If I could give my 18-year-old self some advice, there are eight things I would say. And all eight of them would have helped me stay sane during that transition into college.

You can major in basket weaving.

When you're deciding to go to college or university, you're so worried about where you're going to go and what you want to do with your life. You are then saddled with figuring out what major will be best suited for a career that is more than likely 10 years away.

Do not stress about your major — or even your minor, honestly. They will not make a significant difference in your future, unless you are willing to bet a million dollars that you will pursue what you intend by the end of college.

Whose education is it?

Do not pick a school based on which one gives you the most financial aid. You are going to be up to your eyeballs in debt by the time you actually have money to spend, so what difference does it really make? Remember, it's just money.

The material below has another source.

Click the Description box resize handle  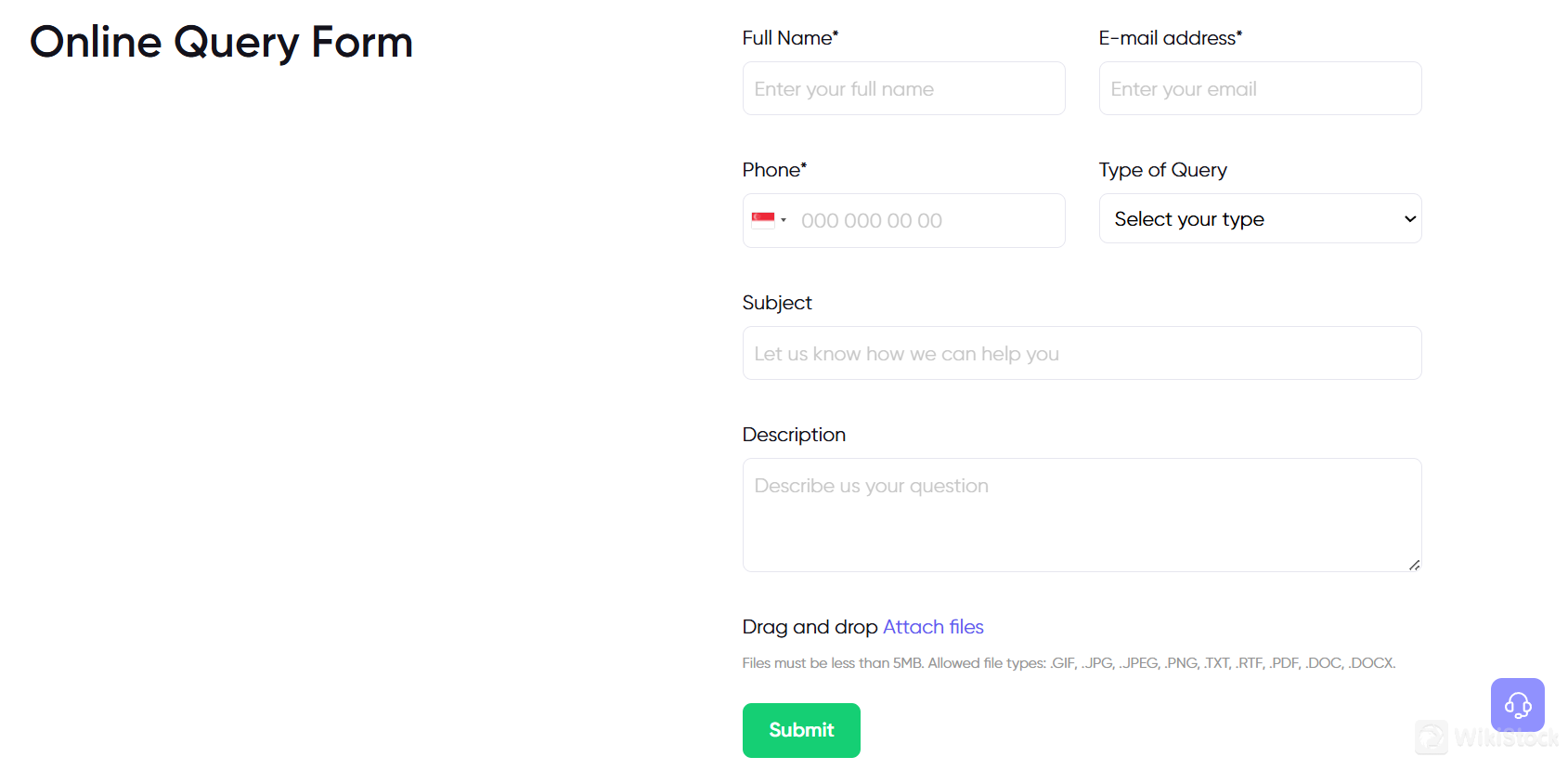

Do not let your parents talk you out of going to a big school just because they cannot afford it. They are not going to pay for your schooling anyway. They will try to talk you out of driving across the country to go to some strange city in some state you do not know. Just go.

College is no different than high school.

You will not escape the cliques, drama or gossip. Word just travels slower and gets twisted a lot more in college. Girls are still mean, and money is always everything. Some things will never change.

In college, people often forget the real reason you are there: to learn. They make it all about being the most popular and most involved for graduate school. Looking back now, most of the people you went to college with are not even doing the things they said they would.

Why are you a worrywart?

Life is going to happen, no matter what stage you are in. Just when you think you have control, something will go wrong. You have no control over that.

At this point, your job is to gain knowledge on how to work in a white-collar industry. That is the reason we go to college — in the hopes of getting a job where we get paid more to work less.

In case you are wondering, that will not happen by 26. So keep dreaming.

D's get degrees.

You read that correctly. They do get degrees.

One D is not going to make you fail out of college. Do not waste your time flipping out about an extremely hard class (Organic Chem II, to be exact).

Do not, I repeat, do not retake a class you get a bad grade in at a local school. It will be a disaster, and you will waste another $1,200 to still get a D.

Oh, and you'll waste your summer trying to understand something that is now even more foreign to you.

Study abroad? Just go!

Being the girl who just stares at the study abroad posters all the time is not a good look. Don't just stare. Apply and go!

Like I stated earlier, you'll be in debt anyway. Don't pass up a once-in-a-lifetime experience.

Learning in a new country is an experience you will never forget. You need to lead your life and stop letting your life lead you. You are an adult who can make adult decisions, so just do it.

Don't be scared to get published.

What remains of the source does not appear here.